FrightFest: Why do you think DAVE MADE A MAZE has the capacity to provoke such a response?


It’s because Bill was as honest as he could be about what he was trying to say. He couldn’t explain why something needed to be a certain way, he just knew it did, and we learned to trust him. I think an example of that is one of the first things he asked me when working together. He asked if it was true I was working with folk singer Dan Bern, who he’s a big fan of, and who does a lot of songs for television and film. Bill expressed how much he wanted to meet him and I talked to Dan and showed him some of the script, and he was more than happy to write some songs for the film. Bill was so flattered and so honoured, but he didn’t want them and he didn’t want to hear them because he knew what the music needed to sound like. He knew what he wanted it to be and he wasn’t going to be seduced by someone he’s a fan of, or would love to work with because that might steer him from his vision, which is the most important thing. And he’s right!

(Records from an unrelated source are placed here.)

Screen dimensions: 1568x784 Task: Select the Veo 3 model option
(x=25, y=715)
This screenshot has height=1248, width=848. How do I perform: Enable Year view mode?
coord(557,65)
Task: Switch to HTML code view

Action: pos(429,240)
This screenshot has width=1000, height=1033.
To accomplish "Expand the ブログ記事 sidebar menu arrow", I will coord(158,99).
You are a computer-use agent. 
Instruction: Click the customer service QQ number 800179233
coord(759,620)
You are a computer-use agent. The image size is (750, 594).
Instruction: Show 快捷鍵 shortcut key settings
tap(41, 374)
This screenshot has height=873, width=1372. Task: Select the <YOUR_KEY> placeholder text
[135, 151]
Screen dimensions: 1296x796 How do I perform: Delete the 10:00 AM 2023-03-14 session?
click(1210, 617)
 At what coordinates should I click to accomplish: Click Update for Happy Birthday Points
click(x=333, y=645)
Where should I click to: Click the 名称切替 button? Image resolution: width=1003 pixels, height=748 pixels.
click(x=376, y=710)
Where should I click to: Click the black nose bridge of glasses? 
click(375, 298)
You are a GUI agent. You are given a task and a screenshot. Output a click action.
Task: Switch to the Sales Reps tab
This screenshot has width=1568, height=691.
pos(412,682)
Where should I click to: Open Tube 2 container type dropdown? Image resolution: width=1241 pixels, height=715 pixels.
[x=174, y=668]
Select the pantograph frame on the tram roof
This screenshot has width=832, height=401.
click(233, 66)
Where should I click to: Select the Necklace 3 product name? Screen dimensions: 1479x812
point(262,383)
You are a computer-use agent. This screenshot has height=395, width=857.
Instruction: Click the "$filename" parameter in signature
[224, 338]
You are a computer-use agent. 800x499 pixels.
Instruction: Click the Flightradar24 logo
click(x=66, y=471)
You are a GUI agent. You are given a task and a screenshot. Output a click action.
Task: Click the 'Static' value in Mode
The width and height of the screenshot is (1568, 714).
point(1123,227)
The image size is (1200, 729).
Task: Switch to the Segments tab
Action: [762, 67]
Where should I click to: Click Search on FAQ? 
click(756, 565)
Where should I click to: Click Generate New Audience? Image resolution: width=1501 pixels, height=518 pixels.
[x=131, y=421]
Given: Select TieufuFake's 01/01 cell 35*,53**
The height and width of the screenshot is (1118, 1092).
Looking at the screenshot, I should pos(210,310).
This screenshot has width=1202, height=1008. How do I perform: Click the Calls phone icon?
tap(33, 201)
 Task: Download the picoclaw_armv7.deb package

FrightFest: The film feels spontaneous as one gets swept up in its creativity, and yet herein lies the contradiction of the spectatorial experience. While we become immersed to the point that it feels that everything is happening spontaneously, without a filmmaker to guide it, there is also a conscious contemplation of the filmmakers vision that we are experiencing.


Well I think the improvisational feel, that feeling that there almost isn’t a filmmaker is Bill, and it’s masterfully done. It’s like when you see a dinner scene in a film and you just hear little bits of the conversation, and you feel it’s improvised. The characters are just talking over each other, but they’re really not. What  you are getting are the pieces of the conversation the director wants you to hear. You think you are just catching stuff but it’s being fed to you almost like a symphony chart with the conductor bringing out certain notes intentionally. You think it’s just happening, but he’s conducting all of that. And even if it’s just through casting and direction, and just putting the right people together, that’s all him giving the people room to breathe, and the opportunity to try things.


FrightFest: Filmmaker Christoph Behl remarked to me: “You are evolving, and after the film, you are not the same person as you were before.” Do you perceive there to be a transformative aspect to the creative process for you personally?


Of course you do, and it’s dependent on your level of commitment and/or involvement. I think it’s definitely 100% true for the director because for lack of a better word you are waging a war. You are running a crew and you are getting something done, and whether you succeed or not, you are always different after it. When you are making all the decisions it’s all on you, and if you don’t come out of it different, then I don’t think you’ve done it right. You have to learn something, through failure or success, otherwise I don’t think you were paying attention.


The world’s first fully recyclable cardboard horror comedy was released on Blu-ray, Digital HD, alongside premiering on the Arrow Video Channel on Prime Video Channels on the 28th January 2019.